There are early signs of a trend reversal in freight demand as well. After a muted trend in the earlier four months, freight rates were up year-on-year by two to five per cent in August and in September. The Indian Foundation of Transport Research and Training believes retail freight margins are at a record high in the first half of this month and truck utilisation is better by 15-20 per cent over the same period in August.

While part of the freight increase, say analysts at IDFC Securities, would be a reflection on seasonality and higher diesel prices, the growth is positive. If the higher rates sustain or improve, it will be an indication of improving demand. This should benefit CV makers like Leyland. While analysts expect the sector to report flat volumes growth in FY18, Leyland's volumes growth could also be restricted to single digits. The bigger gain is expected in FY19, when the sector and Leyland are expected to grow by 15 per cent as full recovery takes hold.

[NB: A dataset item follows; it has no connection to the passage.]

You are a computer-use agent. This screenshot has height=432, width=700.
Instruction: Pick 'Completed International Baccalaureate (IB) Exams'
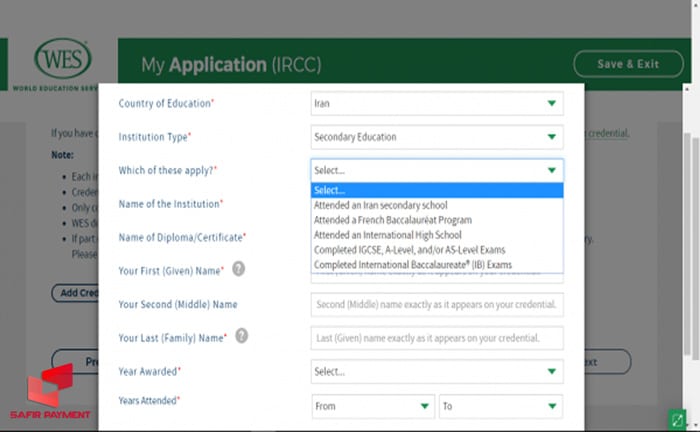pos(413,265)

Growth for the company is also expected to come from segments that have not been making big revenue contributions. To reduce cyclical business, the company is looking to reduce its dependence on heavy trucks, currently bringing around 70 per cent of revenue, to less than 50 per cent in the near term. While the share of export is expected to increase from eight per cent to a third by 2022, the company is also looking at doubling the market share of light CVs (two to seven tonnes) to 30 per cent in the next four years.

Two other focus areas are the high-margin spare parts business, currently seven per cent of revenue, and the defence equipment sector, which is at an early stage.

Given the company's goals, prospects and growth expectations, most analysts have a 'buy' rating on the stock, with target prices in the Rs 130-151 range. This would translate into a gain of 13-26 per cent from the current level of the stock, trading at 18.6 times its estimated FY19 earnings estimate.